## Passage shown
□ □ □

First, the plan was to get a shave, but the barber that I go to was closed. Probably takes Mondays off. So, I went home and killed time until it was time for dinner. I had planned on cleaning, but I was exhausted and I am still incredibly sore for my attempt at Yoga a week ago. Yeah. My muscles are so tense that moving is very painful. So, after killing time, I went to dinner. It ran very late. They appeared to be short staffed as it was only the owner. Part way through, one of the two ladies showed up. The owner was super busy making up takeout orders, it seems, and I have always told them not to worry on my account. I finished the Scott Adams self help book, which was nice. Then, it was off to the Abirukan.
The water wasn’t as hot as I’d hoped or as cold as I’d hoped. Still, it was a nice onsen. I couldn’t figure out a lot of the details on the various baths, though. There was a kind of . . . shower bath? It was something you sat in, and there was a big quarter sized stream of water falling down from the shower. Solid. Like a hose or something, except it was a pipe. Then there was the main bath which had three evident sections. There was a somewhat chilly (not chilly enough) “walking bath” from what I could figure out. It was a circle with a barrier in the middle, and you walked. Then there was the cold bath. There was another bath called an “Event” bath, but I have no idea what that signifies. It was the same temperature as the main bath. Then there were the outside baths, hot and cold, and the sauna. Within the main bath, there was general bathing, then if you walked straight, there were a few air jets. To the right, next to the barrier separating the main bath from the walking bath, there were two metal lawn chairs in the bath attached to the floor, with air jets. Finally, on the far side, by the walkway that lead outside and across from the waterfall bath, there was the electric bath, and THAT is what made the whole thing worth going to. I decided to try an experiment. I exposed my sore back to treatment, but both legs have been incredibly sore for a week. I held the right one in the current for a long time, and much closer than the left. Today (Tuesday the 4th) the right feels a lot better. I guess I know where I’ll be going for the next few days. I need to exercise again, but, I’m afraid of injuring myself further.

□ □ □

## Input data
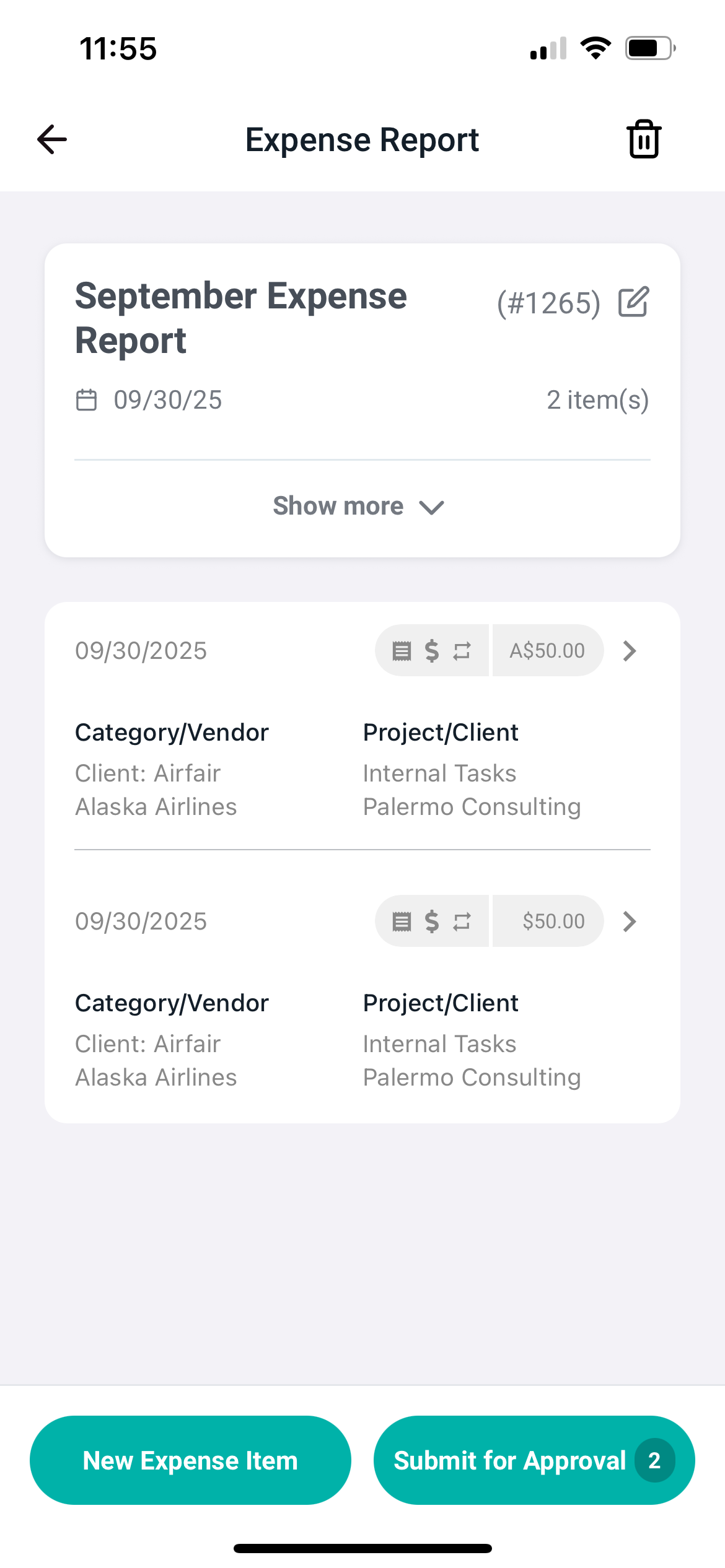Viewport: 725px width, 1568px height.
Task: Tap receipt icon on second $50.00 expense
Action: (x=402, y=921)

□ □ □

## Work to complete
**a)** Copy out the diary entry from the words "First, the plan" through the words "to the Abirukan.", substituting "hairdresser" for "barber".
**b)** Resume the diary entry after its final sentence and continue it.
The listing is separate material, unconnected to the diary entry.

## Task answers
**a)**
First, the plan was to get a shave, but the hairdresser that I go to was closed. Probably takes Mondays off. So, I went home and killed time until it was time for dinner. I had planned on cleaning, but I was exhausted and I am still incredibly sore for my attempt at Yoga a week ago. Yeah. My muscles are so tense that moving is very painful. So, after killing time, I went to dinner. It ran very late. They appeared to be short staffed as it was only the owner. Part way through, one of the two ladies showed up. The owner was super busy making up takeout orders, it seems, and I have always told them not to worry on my account. I finished the Scott Adams self help book, which was nice. Then, it was off to the Abirukan.

**b)**
I went home after and I ate an entire cake thing that one of the Eikaiwa ladies gave me. It was one of those weird . . . wheel layered cakes. I have no idea what to call it or how to explain it very well. I was hungry. Lunch was awful and I declined to eat most of it on Tuesday. I felt pretty good, though, after the bath, and I got a decent night’s sleep for the first time in a long time.
This morning, Tuesday the 4th, I got up and still didn’t exercise. However, I did kill a spider. I was furious that it had escaped my barrier. Maybe it had been there for a while. It certainly has enough places to hide at present.
I’m waiting on several packages now. Two in particular are making me anxious. It’s a music book and a CD of practice tracks. I had to get them separately. They were supposed to be here a week ago, according to Amazon, but the website says fourteen business days. So it could be next week before I get them. I’m very anxious and, of course, there’s no tracking number. Blargh.
Today was dull. I had one class with Tateishi, I helped Inori with a dialogue for five minutes, and I graded a few papers. Beyond that, I had some Skype chatting, a lot of Civ (I need to uninstall it) and this entry. Lunch was horrible, so I skipped most of it.
Now, it’s 4:01 I think I’ll go home, change, maybe finish a little Civ, run to the barber, and then go to dinner and onsen. Let’s get me healed up. I think that maybe I should write a whole entry dedicated to the Scott Adams book. But that will be another day.